*EXTRACT*.
▬▬▬

Compositional Verification of Control-Flow Based Temporal Safety Properties of Programs with Procedures
1. Introduction
CVPP is an informal collaborative project aiming at the development of
techniques for the algorithmic verification of control flow based
properties of programs with procedures, with focus on
compositionality.
2. Participants
At present, the people involved in the collaboration are:
3. Summary of the Approach
We develop methods for the algorithmic verification
of open
systems, that is, systems where some components
(termed concrete) are
available through their implementation as Java bytecode, while other
components (termed abstract)
are given through their specifications, that is, a formal description of their
essential properties. Such systems arise naturally when the
implementation of certain components is not yet available, such as in
the context of mobile code.

▬▬▬

*DATA*.
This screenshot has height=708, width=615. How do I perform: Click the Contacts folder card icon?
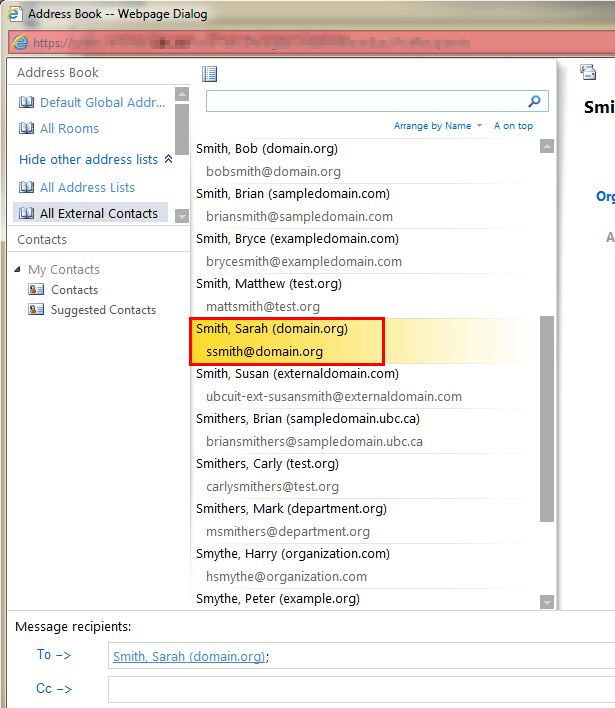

▬▬▬

*BRIEF 1*. For each statement about the project description, answer yes or no according to the text, and quote the words that decide it: (a) CVPP is a formal collaborative project. (b) Concrete components are available through their implementation as Java bytecode. (c) Abstract components are given as source code.
*BRIEF 2*. Translate this sentence from the project description into Spanish: "Such systems arise naturally when the implementation of certain components is not yet available, such as in the context of mobile code."
*BRIEF 3*. Supply the next few sentences of the CVPP project description, picking up after its final sentence.
The material above is separate from the project description and has no connection to it.

*EXERCISE RESPONSE 1*.
(a) No: "CVPP is an informal collaborative project"
(b) Yes: "some components (termed concrete) are available through their implementation as Java bytecode"
(c) No: "components (termed abstract) are given through their specifications"

*EXERCISE RESPONSE 2*. Tales sistemas surgen de forma natural cuando la implementación de ciertos componentes aún no está disponible, como en el contexto del código móvil.

*EXERCISE RESPONSE 3*.
Open systems also arise in the context of modular design, where for verification purposes the
specification of components is used rather than their implementation,
since the implementation is allowed to change over time (say, be
optimised for performance) but not the specification. The main problem
that arises when verifying open systems is how to relativise the
verification on specifications of components. The technique we explore
is based on the notion of maximal model for a given specification,
that is a model that represents all models satisfying the
specification, in the sense that it possesses exactly those properties
shared by all these models. In effect, this allows abstract components
to be replaced by concrete ones, in this way reducing the verification
problem to standard model checking.
Our program
model abstracts from the data, thus focusing on (and
over-approximating) program control flow. The structure of programs is
given by means of flow graphs, while program behaviour is given by means
of pushdown
automata (PDAs), induced canonically from the flow graphs, and
capturing the passing of control during method calls and returns.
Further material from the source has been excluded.